[Part of a data file]

▼

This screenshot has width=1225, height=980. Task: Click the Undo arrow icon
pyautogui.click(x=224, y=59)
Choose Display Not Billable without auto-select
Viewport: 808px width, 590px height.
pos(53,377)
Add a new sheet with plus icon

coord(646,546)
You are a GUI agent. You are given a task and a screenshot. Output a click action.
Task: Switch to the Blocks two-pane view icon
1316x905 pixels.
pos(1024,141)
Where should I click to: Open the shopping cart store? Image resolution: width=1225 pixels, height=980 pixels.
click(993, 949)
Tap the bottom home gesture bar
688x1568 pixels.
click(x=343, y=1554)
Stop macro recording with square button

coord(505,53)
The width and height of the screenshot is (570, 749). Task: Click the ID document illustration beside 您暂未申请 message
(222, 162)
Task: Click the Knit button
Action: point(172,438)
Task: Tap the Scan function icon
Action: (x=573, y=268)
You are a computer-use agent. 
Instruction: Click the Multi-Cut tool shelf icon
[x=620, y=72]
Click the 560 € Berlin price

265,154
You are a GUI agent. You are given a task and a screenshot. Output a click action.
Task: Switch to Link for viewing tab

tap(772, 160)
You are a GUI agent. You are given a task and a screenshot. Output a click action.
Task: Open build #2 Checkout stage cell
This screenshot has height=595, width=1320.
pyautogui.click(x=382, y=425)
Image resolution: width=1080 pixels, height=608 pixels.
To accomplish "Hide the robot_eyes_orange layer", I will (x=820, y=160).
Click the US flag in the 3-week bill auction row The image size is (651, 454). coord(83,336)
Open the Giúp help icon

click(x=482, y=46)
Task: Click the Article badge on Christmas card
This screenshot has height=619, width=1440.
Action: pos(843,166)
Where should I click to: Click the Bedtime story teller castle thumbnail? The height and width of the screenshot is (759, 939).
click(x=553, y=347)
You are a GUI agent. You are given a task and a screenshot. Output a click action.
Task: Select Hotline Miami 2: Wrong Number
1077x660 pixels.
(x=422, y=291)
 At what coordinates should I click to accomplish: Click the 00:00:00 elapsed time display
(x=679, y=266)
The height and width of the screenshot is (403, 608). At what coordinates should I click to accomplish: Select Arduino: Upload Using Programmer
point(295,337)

▲

* What you have to do *
Duplicate every item in this data file exactly, line for line, without changing anything.

* Output below *
This screenshot has width=1225, height=980. Task: Click the Undo arrow icon
pyautogui.click(x=224, y=59)
Choose Display Not Billable without auto-select
Viewport: 808px width, 590px height.
pos(53,377)
Add a new sheet with plus icon

coord(646,546)
You are a GUI agent. You are given a task and a screenshot. Output a click action.
Task: Switch to the Blocks two-pane view icon
1316x905 pixels.
pos(1024,141)
Where should I click to: Open the shopping cart store? Image resolution: width=1225 pixels, height=980 pixels.
click(993, 949)
Tap the bottom home gesture bar
688x1568 pixels.
click(x=343, y=1554)
Stop macro recording with square button

coord(505,53)
The width and height of the screenshot is (570, 749). Task: Click the ID document illustration beside 您暂未申请 message
(222, 162)
Task: Click the Knit button
Action: point(172,438)
Task: Tap the Scan function icon
Action: (x=573, y=268)
You are a computer-use agent. 
Instruction: Click the Multi-Cut tool shelf icon
[x=620, y=72]
Click the 560 € Berlin price

265,154
You are a GUI agent. You are given a task and a screenshot. Output a click action.
Task: Switch to Link for viewing tab

tap(772, 160)
You are a GUI agent. You are given a task and a screenshot. Output a click action.
Task: Open build #2 Checkout stage cell
This screenshot has height=595, width=1320.
pyautogui.click(x=382, y=425)
Image resolution: width=1080 pixels, height=608 pixels.
To accomplish "Hide the robot_eyes_orange layer", I will (x=820, y=160).
Click the US flag in the 3-week bill auction row The image size is (651, 454). coord(83,336)
Open the Giúp help icon

click(x=482, y=46)
Task: Click the Article badge on Christmas card
This screenshot has height=619, width=1440.
Action: pos(843,166)
Where should I click to: Click the Bedtime story teller castle thumbnail? The height and width of the screenshot is (759, 939).
click(x=553, y=347)
You are a GUI agent. You are given a task and a screenshot. Output a click action.
Task: Select Hotline Miami 2: Wrong Number
1077x660 pixels.
(x=422, y=291)
 At what coordinates should I click to accomplish: Click the 00:00:00 elapsed time display
(x=679, y=266)
The height and width of the screenshot is (403, 608). At what coordinates should I click to accomplish: Select Arduino: Upload Using Programmer
point(295,337)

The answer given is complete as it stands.